REQUIREMENTS:
Count how many lines in the records below contain the word "Open", matching case exactly. Reply with the number alone.

EXTRACTED DATA:
◇ ◇ ◇ ◇ ◇

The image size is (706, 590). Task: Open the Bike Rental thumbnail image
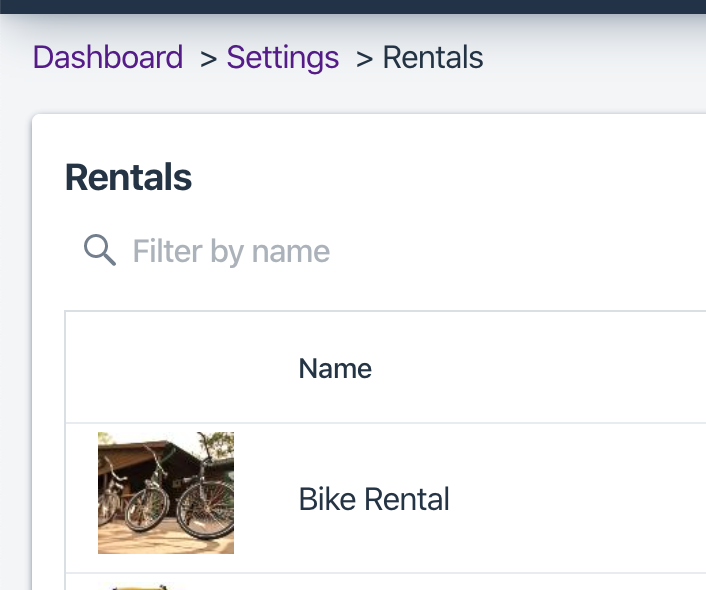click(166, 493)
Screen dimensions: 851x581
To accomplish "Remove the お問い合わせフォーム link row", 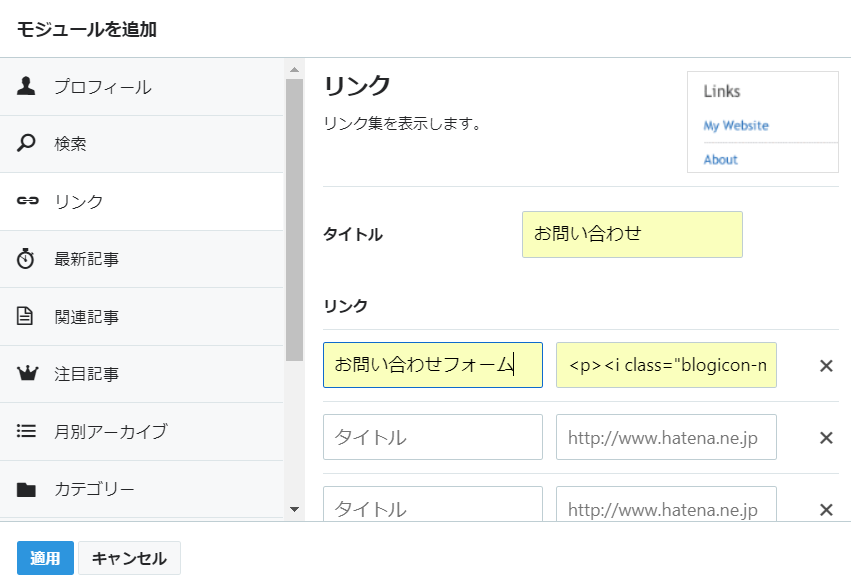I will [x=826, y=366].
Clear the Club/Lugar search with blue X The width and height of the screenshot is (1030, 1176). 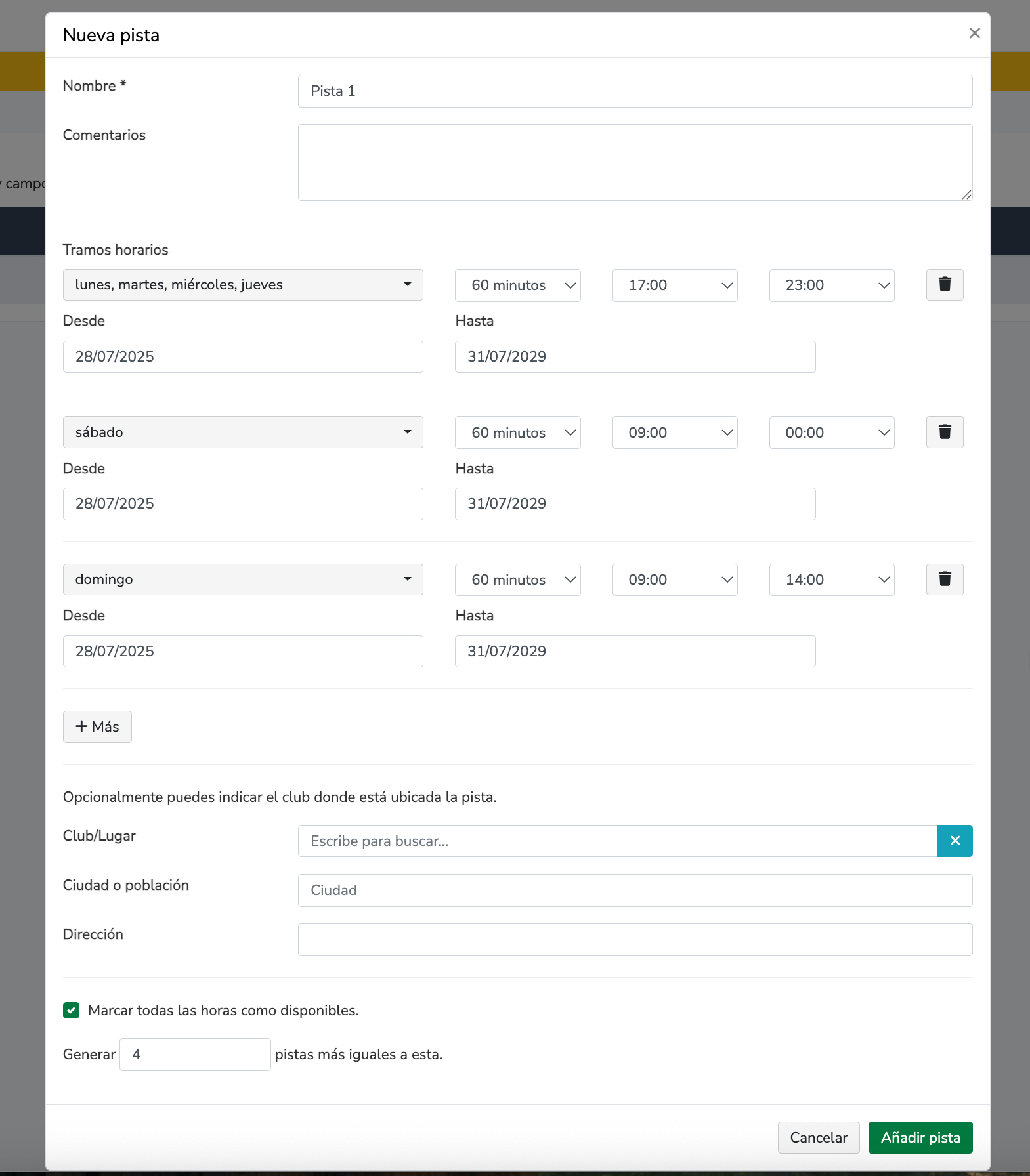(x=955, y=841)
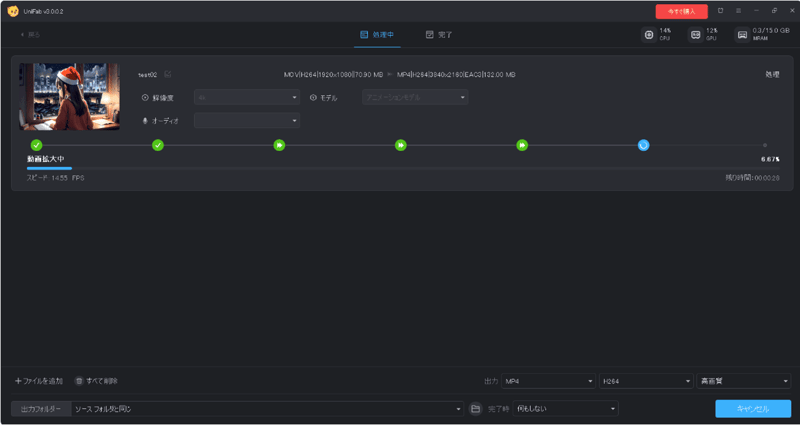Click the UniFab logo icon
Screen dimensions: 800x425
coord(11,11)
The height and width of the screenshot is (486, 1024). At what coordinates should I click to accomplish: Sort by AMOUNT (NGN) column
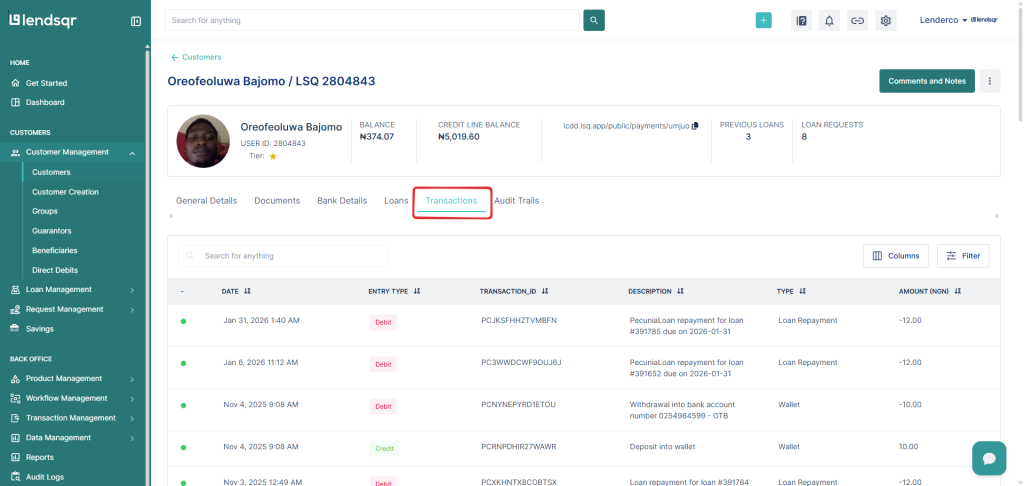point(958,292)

◇ ◇ ◇ ◇ ◇

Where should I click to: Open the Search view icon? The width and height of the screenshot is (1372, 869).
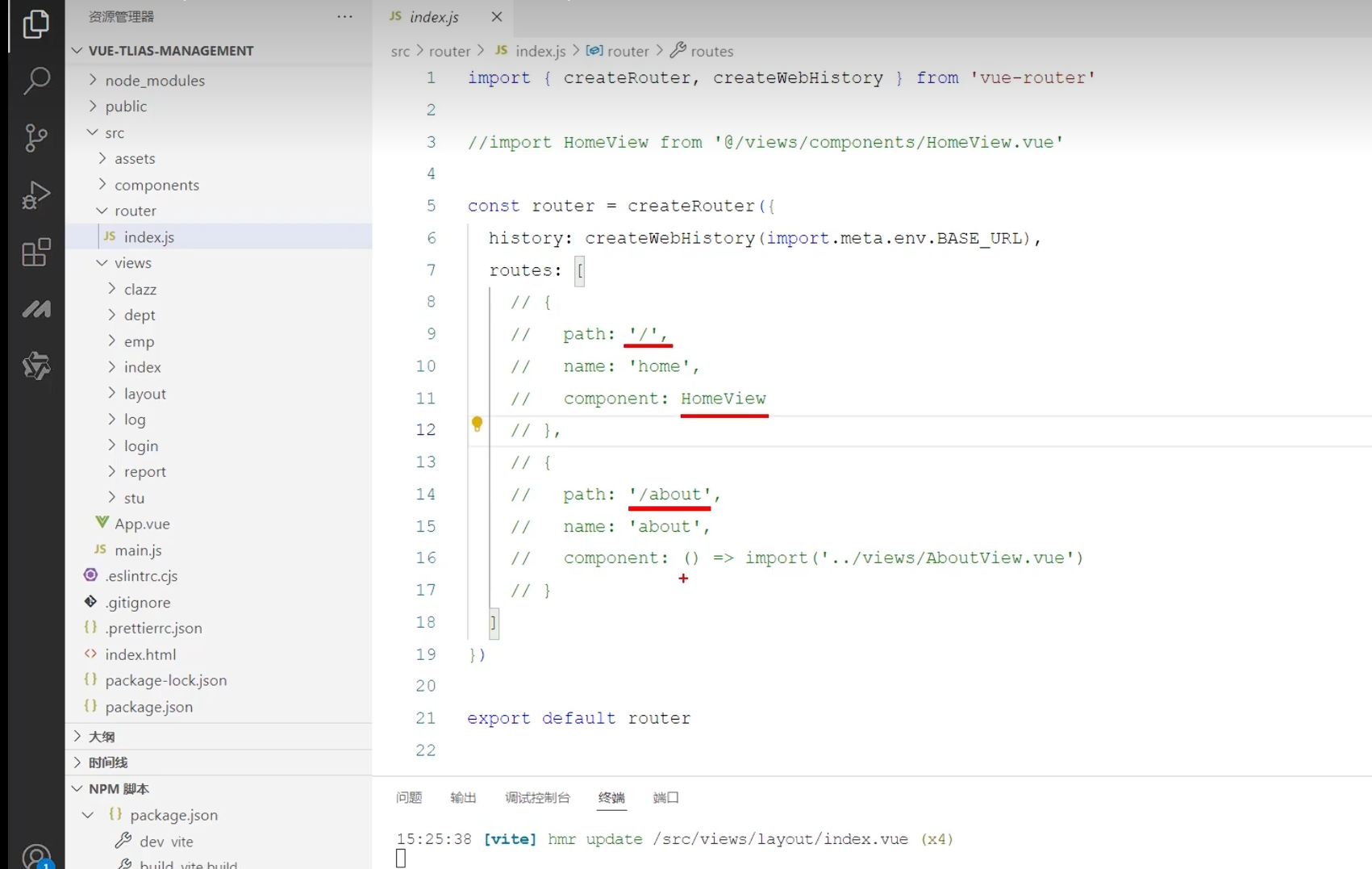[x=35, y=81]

◇ ◇ ◇ ◇ ◇

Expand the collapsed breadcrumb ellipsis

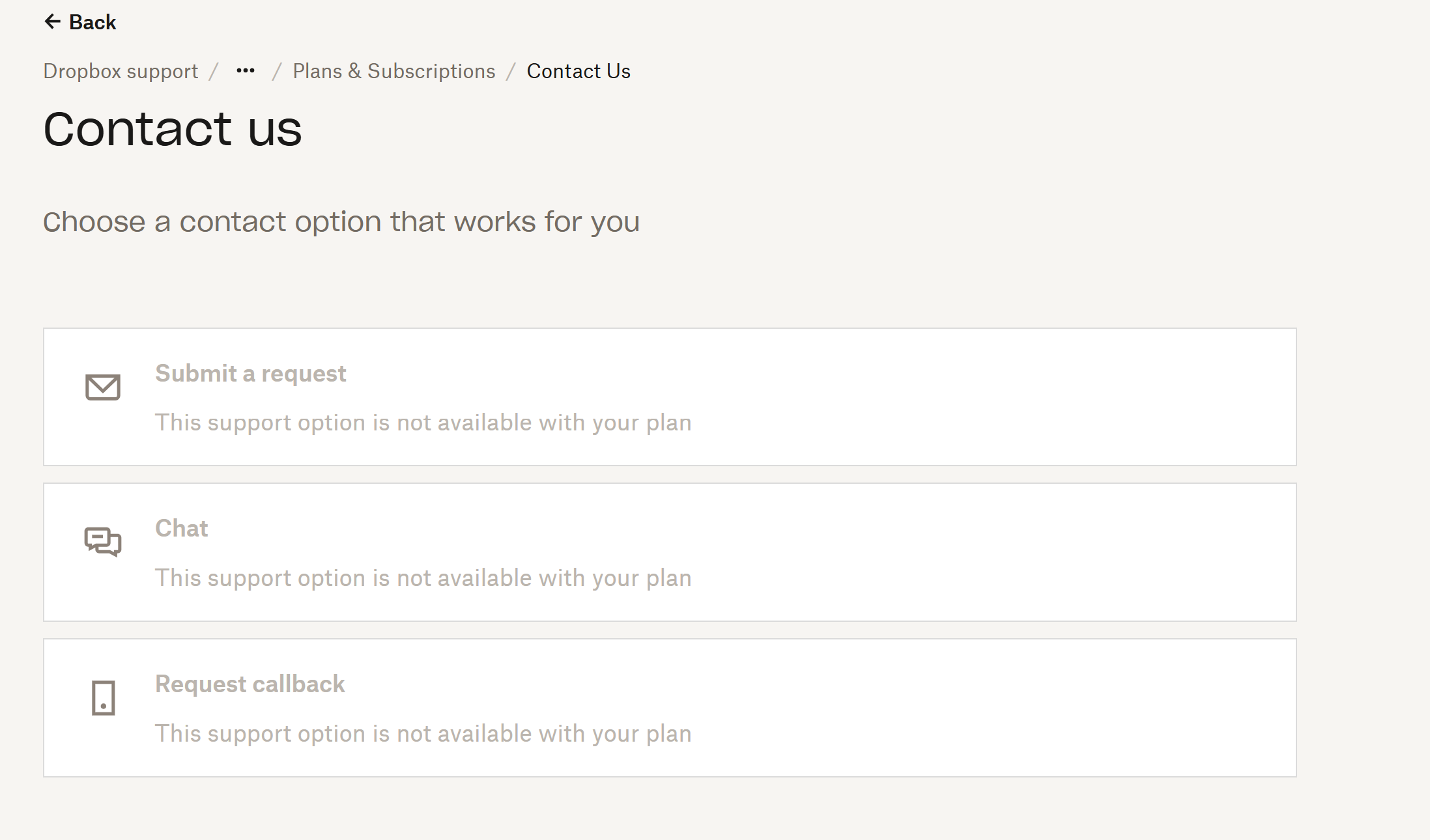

◇ ◇ ◇ ◇ ◇

IN RESPONSE:
2